77. To accept the interpretation advanced on behalf of the Respondents for excluding government companies from the meaning of the word "PSUs" in Section 3(1)(b) would amount to disturbing the neat balance struck by the legislature.

22. From the aforesaid it is graphically clear that an Insurance Company is not protected under the 1999 Act. Once it is held that Defendant No. 1, the New India Assurance Company, the original tenant, is not protected, the question would be whether a subtenant can be protected under the Act. In the case of Bhatia Co-operative Housing Society Ltd. (supra), it has been clearly laid down that Section 4(1) of the 1947 Act applies to premises and not to parties or their relationship. Section 3 uses the term 'premises'. The provision commences with the non-obstante clause that the Act does not apply to any premises belonging to the Government or a local authority. Sub-Section 3(1)(b) makes it clear that the Act does not apply to any bank, public sector undertaking or certain other categories of tenants. The Insurance Company is covered under Section 3(1)(b). Thus, as a logical corollary, the Act does not apply to the premises held by the Insurance Company who is a tenant.
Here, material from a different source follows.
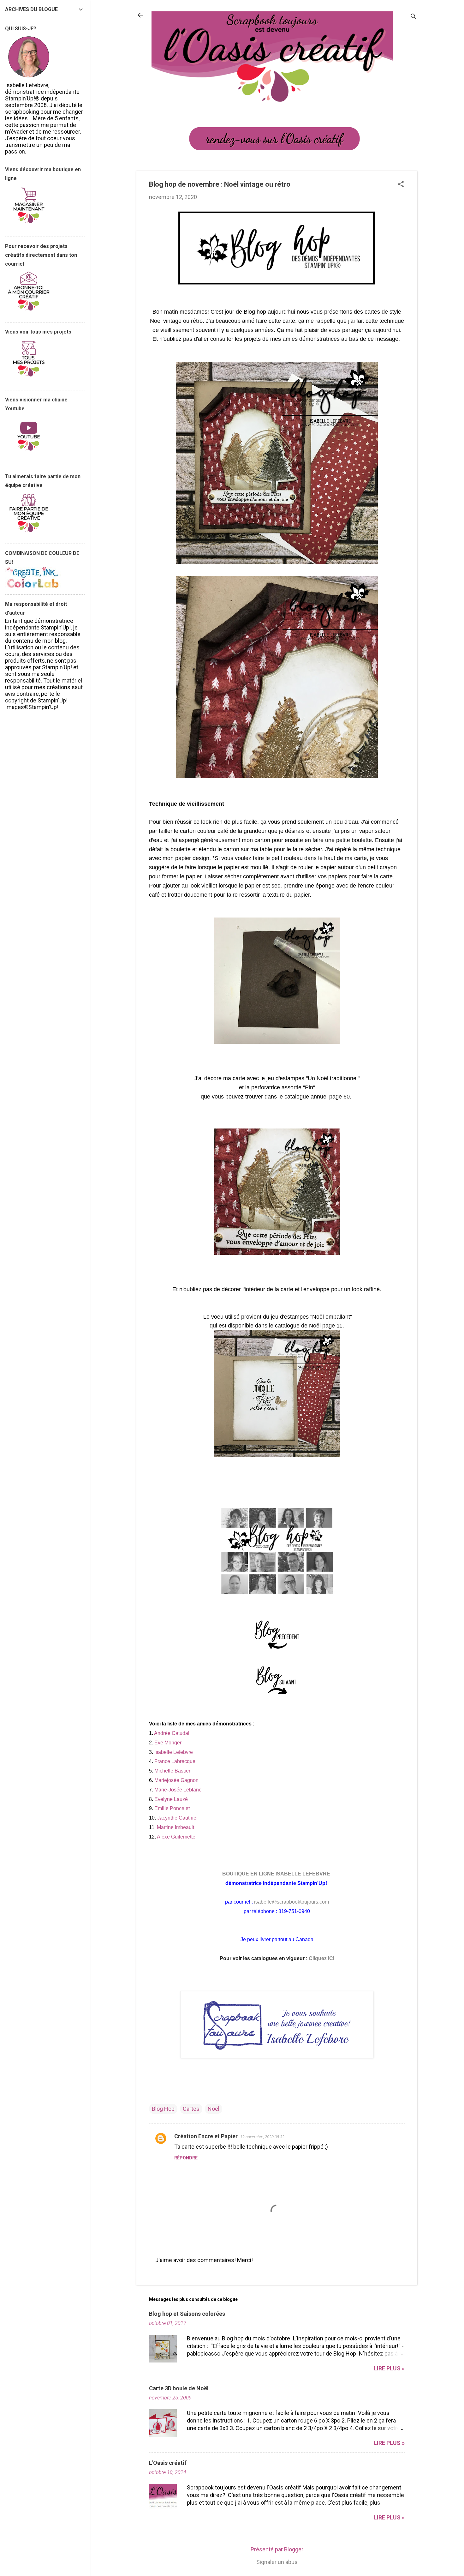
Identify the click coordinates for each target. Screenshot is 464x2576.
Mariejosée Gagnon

23. The learned Single Judge has allowed protection to the Government Department on the foundation that it has become a tenant. We are disposed to think that the analysis is fundamentally erroneous. When the Act does not cover the tenant, namely, the Insurance Company as basically the exemption applies only to premises and not to any relationship, the subtenant who becomes a deemed tenant cannot enjoy a better protection or privilege by ostracizing the concept of premises which is the spine of the provision.

24. In the ultimate analysis, we are obliged to allow the appeals, set aside the order passed by the High Court and restore that of the Appellate Court and, accordingly, it is so directed. The parties shall bear their respective costs.